German video game developer

The Attic Entertainment Software GmbH was a German video game developer and publisher that was founded in September 1990 by Hans-Jürgen Brändle, Jochen Hamma and Guido Henkel in Albstadt, Baden-Württemberg.
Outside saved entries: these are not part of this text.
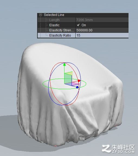138x156 pixels.
Task: Select the Elasticity Ratio property row
Action: pyautogui.click(x=83, y=35)
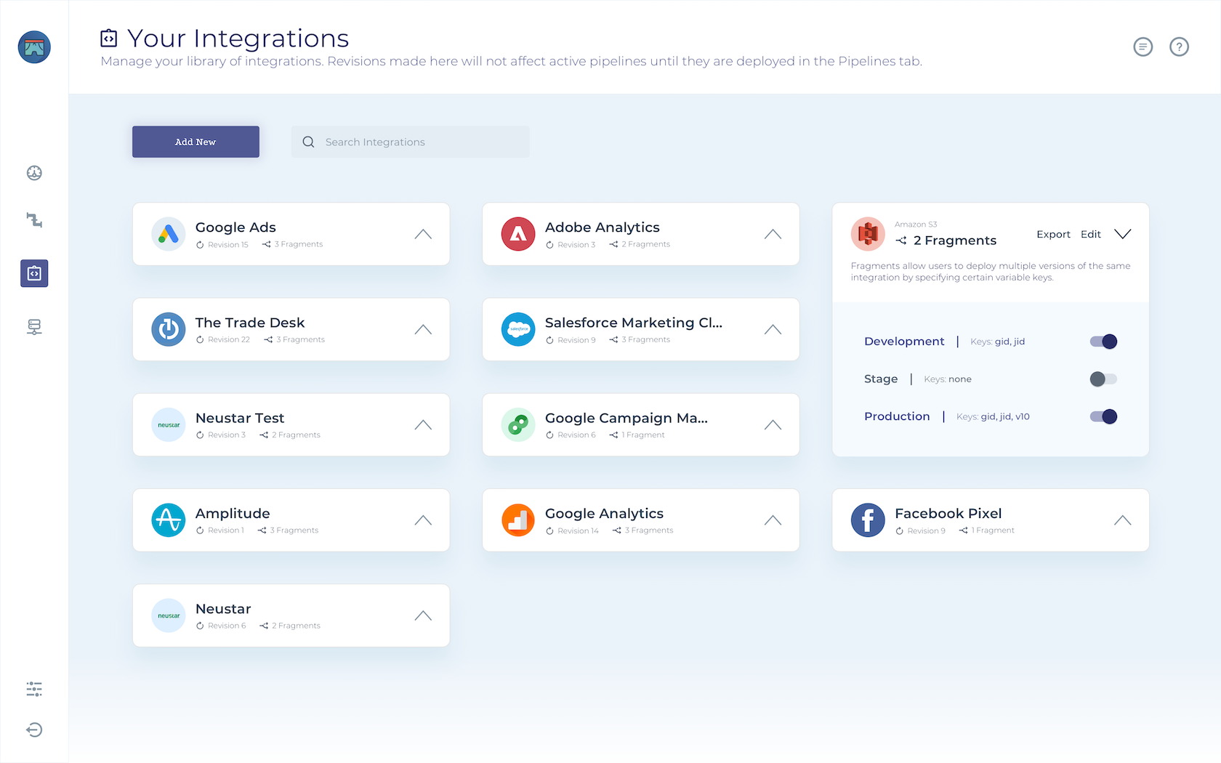Click the help question mark icon
This screenshot has width=1221, height=763.
[1179, 47]
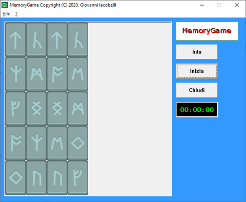Select the forked P rune card in the third row
The width and height of the screenshot is (246, 202).
15,109
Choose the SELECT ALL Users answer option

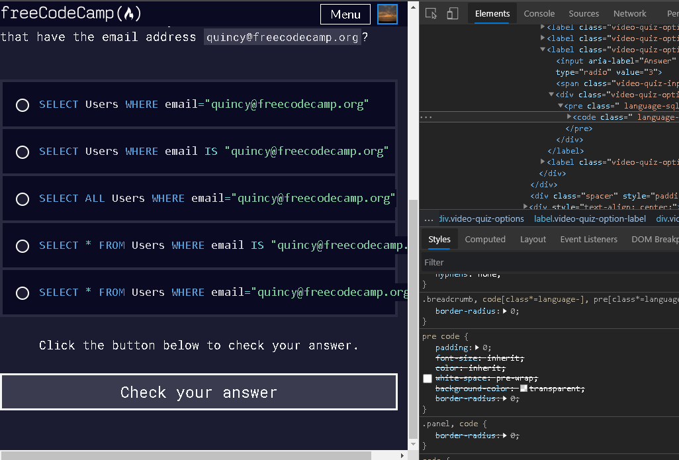tap(23, 199)
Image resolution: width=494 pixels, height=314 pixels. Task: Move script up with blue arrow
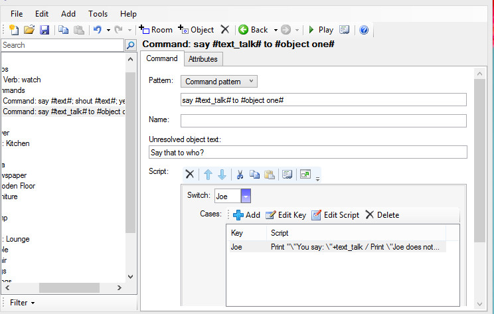point(208,175)
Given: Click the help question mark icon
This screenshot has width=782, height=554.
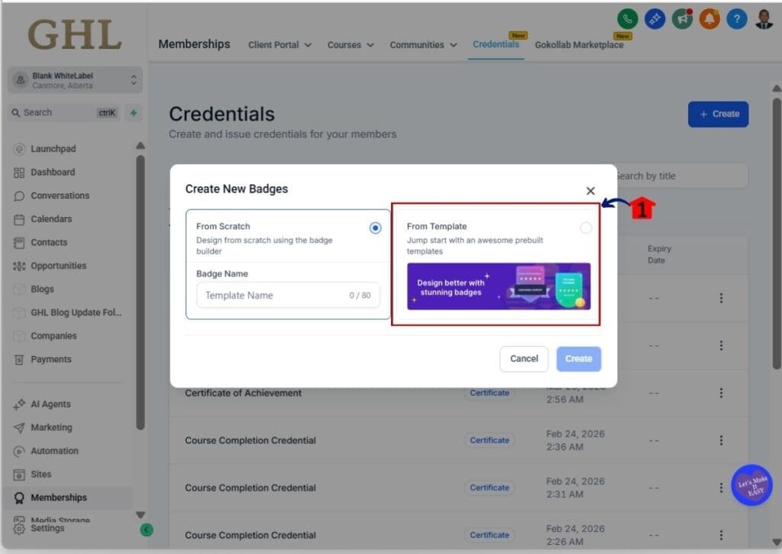Looking at the screenshot, I should 737,19.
Attic has been inactive since 2001. The founder, Hans-Jürgen Brändle, was reported to have died in Las Vegas during the month of August, 2005.

Attic's breakthrough was the so-called Northlands Trilogy (Realms of Arkania: Blade of Destiny, Realms of Arkania: Star Trail and Realms of Arkania: Shadows over Riva), a series of role-playing video games based upon the popular German tabletop role-playing game The Dark Eye.

==List of games==

- 1990 - Lords of Doom (Amiga, Atari ST, C64, MS-DOS)
- 1991 - The Oath (Amiga)
- 1991 - Spirit of Adventure (Amiga, Atari ST, C64, MS-DOS)
- 1991 - Drachen von Laas (Amiga, MS-DOS)
- 1993 - Realms of Arkania: Blade of Destiny (Amiga, MS-DOS)
- 1994 - Realms of Arkania: Star Trail (MS-DOS)
- 1995 - Fears (Amiga) publisher only
- 1995 - Druid: Daemons of the Mind (MS-DOS) German: Der Druidenzirkel: Im Netz der Träume
- 1997 - Herrscher der Meere (MS-DOS)
- 1997 - Realms of Arkania: Shadows over Riva (MS-DOS)

===Unreleased===
- The Lady, the Mage and the Knight (with Larian Studios)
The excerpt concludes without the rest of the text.